Rent Stabilization Commission Recommends Updating Relocation Fees

Over the course of several meetings, the Beverly Hills Rent Stabilization Commission has made a sweeping set of recommendations to the City Council for changes to the relocation fees granted to displaced tenants of rent stabilized apartments. If approved by the City Council, the changes would raise the amount of compensation granted to tenants in most cases, but would also reduce the level of compensation required of small landlords.   

Under the city’s current regimen passed in 2017, the Rent Stabilization Ordinance requires owners of rent stabilized units to provide relocation fees to evicted tenants if the landlord or his family (including spouse, children or parents) plan to live in the unit; if a landlord seeks to move a new building manager into a unit occupied by a previous building manager; when a landlord intends to demolish or move the building, or convert the unit into condominiums, stock cooperatives, or community apartments; or if a landlord wishes to do major remodeling.

In those situations, the landlord must pay the tenant a relocation fee that scales with the number of bedrooms of the unit. Disabled, elderly, or minor tenants receive additional support. Landlords must pay tenants approximately $7,000 for a studio, $10,300 for a one bedroom, and $14,000 for a two or three bedroom. Landlords must pay an extra $2,000 for disabled, elderly, or minor tenants.

Director of Community Development Ryan Gohlich offered some context to the Commission, saying that these types of evictions happen with vanishing frequency. “We have a very, very low number of relocation fees that get paid out annually when we’re not in the middle of a moratorium,” he said. “I think that number of relocation fees actually represents less than one quarter of 1% of our total RSO inventory.”
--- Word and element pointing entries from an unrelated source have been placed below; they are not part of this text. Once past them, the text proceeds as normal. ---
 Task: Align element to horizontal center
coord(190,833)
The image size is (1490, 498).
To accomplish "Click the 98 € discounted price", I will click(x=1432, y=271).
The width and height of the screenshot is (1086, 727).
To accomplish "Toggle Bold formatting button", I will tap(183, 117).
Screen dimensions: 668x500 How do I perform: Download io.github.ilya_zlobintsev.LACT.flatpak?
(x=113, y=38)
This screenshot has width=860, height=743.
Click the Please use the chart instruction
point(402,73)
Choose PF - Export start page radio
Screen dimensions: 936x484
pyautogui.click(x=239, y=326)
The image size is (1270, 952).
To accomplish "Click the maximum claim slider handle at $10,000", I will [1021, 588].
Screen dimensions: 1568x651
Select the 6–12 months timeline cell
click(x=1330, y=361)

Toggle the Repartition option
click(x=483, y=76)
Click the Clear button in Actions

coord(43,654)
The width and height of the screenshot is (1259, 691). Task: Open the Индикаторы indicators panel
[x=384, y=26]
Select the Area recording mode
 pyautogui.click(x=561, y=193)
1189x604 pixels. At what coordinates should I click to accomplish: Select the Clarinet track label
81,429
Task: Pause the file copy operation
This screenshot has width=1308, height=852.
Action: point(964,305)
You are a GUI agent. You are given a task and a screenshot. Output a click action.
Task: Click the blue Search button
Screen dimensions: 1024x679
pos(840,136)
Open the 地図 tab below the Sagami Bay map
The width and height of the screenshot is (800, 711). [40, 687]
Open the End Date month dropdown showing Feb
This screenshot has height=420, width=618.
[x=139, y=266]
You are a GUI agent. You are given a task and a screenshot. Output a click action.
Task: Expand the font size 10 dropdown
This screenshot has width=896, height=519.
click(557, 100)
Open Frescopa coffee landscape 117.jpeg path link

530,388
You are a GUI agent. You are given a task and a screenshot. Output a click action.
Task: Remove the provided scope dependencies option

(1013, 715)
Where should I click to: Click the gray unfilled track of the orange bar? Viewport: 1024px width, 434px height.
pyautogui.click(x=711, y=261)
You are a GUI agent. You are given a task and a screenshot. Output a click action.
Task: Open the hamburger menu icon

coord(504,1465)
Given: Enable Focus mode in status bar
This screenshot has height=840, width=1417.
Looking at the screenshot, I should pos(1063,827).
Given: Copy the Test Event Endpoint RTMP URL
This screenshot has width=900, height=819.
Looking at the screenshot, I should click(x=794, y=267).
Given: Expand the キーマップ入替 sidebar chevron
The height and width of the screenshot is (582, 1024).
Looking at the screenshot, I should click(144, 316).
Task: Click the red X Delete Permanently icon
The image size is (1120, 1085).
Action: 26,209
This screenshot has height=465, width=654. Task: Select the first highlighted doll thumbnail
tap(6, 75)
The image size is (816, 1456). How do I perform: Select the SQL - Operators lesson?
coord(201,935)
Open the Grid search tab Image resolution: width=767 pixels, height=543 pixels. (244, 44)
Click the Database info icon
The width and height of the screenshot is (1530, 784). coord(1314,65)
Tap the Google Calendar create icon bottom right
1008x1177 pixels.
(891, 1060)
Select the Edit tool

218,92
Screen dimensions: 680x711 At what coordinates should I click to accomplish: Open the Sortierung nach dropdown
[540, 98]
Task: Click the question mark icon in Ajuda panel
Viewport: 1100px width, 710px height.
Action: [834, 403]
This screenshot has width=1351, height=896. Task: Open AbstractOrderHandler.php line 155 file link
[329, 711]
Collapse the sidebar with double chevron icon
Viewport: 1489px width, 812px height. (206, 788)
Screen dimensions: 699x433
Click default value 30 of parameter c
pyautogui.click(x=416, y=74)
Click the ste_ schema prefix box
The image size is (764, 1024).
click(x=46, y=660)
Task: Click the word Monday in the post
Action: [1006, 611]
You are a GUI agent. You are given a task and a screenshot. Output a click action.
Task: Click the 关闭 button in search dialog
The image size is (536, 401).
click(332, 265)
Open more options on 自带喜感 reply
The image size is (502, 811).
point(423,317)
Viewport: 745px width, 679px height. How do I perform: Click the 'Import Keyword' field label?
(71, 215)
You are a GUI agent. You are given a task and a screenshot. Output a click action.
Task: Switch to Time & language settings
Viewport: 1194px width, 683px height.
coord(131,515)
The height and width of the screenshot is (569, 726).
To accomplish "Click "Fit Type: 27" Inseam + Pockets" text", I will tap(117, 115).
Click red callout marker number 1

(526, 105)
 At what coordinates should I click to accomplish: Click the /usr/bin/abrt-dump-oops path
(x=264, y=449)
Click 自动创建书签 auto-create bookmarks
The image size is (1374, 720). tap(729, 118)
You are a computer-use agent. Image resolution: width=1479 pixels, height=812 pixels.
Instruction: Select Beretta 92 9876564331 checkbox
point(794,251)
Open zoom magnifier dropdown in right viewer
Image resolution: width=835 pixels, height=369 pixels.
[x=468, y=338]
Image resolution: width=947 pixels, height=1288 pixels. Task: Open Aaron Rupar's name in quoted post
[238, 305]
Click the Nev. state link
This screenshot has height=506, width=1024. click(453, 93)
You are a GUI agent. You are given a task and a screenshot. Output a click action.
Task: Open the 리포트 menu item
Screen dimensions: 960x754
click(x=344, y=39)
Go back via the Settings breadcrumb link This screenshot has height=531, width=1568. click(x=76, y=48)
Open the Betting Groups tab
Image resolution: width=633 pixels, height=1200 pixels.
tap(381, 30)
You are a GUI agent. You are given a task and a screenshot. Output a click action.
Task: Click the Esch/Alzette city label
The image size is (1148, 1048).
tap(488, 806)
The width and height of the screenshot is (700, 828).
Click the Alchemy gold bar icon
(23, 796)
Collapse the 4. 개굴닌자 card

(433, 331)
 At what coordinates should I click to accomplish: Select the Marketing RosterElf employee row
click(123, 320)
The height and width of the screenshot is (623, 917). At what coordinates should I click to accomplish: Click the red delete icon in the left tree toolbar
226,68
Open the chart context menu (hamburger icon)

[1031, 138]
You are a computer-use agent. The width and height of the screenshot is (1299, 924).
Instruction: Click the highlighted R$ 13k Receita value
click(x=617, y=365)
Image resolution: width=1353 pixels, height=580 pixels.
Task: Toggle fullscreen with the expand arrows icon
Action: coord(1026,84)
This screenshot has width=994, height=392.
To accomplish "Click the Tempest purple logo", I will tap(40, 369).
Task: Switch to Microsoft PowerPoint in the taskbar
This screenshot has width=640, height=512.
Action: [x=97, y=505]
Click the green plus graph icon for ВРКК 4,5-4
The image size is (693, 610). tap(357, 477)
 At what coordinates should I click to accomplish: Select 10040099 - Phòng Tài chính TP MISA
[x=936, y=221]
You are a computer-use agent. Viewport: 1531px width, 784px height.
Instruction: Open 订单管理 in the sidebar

In a motion offered by Commissioner Neal Baseman at the Nov. 3 meeting, the Commission voted to recommend to the City Council “that the relocation fees be adjusted based on the formula of three times median rent for the same size unit [based on number of bedrooms], based on the city’s rent registry each July 1, commencing July 1, 2022, plus an additional $1,000 for moving expenses, plus an additional $2,000 for a household with a qualifying member, which would be a senior, a disabled member or a minor child.”

Commissioner Frances Miller, who sits on the Commission as an alternate, pushed back against the use of median rent as the metric for calculating the fees. She said that people paying lower than median rent would receive a “bump up,” while people paying higher than the median would be getting cheated. Baseman disputed this idea, saying that “a person who is paying higher rent probably could better afford to relocate than somebody who’s paying a lower rent.”  

The Commission weighed whether or not the moving expense stipend should scale with the size of the unit. While a majority of commissioners opted to maintain a flat rate, commissioners Kathy Bronte and Zachary Sokoloff held that the fee should rise with the number of bedrooms.

“I’m sorry to disagree with you,” said Bronte to Gohlich, “but I know that living expenses for a two or three bedroom or even a four bedroom apartment [are] not even close to $1,000.”

Chairman Lou Milkowski suggested that the “increased dollar amount by the number of bedrooms” could be seen as going toward moving expenses “because we’re upping the ante at each level based upon the number of bedrooms.”

The motion passed four to two, with Bronte and Sokoloff voting no.

The Commission also considered at its Dec. 1 meeting whether to recommend a reduction in relocation fees for so-called “mom and pop” landlords, or landlords who own a smaller number of units. 

Both Los Angeles and Culver City grant smaller landlords reductions in relocation fees, though each city defines mom and pop landlords differently. Culver City defines small landlords as those who own no more than three rental units both inside and outside the city and are not corporations or real estate trusts. Los Angeles, in contrast, sets the limit at no more than four units within the city and does not take into consideration properties owned outside of Los Angeles.

Before the Commission could consider the degree of reduction offered to mom and pop landlords, they first had to pick a definition. For this, Miller, a landlord herself, had to recuse herself to avoid a conflict of interest. In a motion made by Commissioner Donna Tryfman, the Commission defined mom and pop landlords as those owning four units or fewer plus a single family residence, all in Beverly Hills. 

Under the recommendations, qualifying landlords would receive a reduction of 25% in fees, which would go down to a 15% reduction in the case of tenants who have lived at a property for 10 years or more. The recommendations received a five to one vote, with Bronte voting no out of an objection to the 15% long-term tenant reduction, which she viewed as insufficient. 

The recommendations will land before the City Council in the first quarter of next year, Gohlich told the Courier.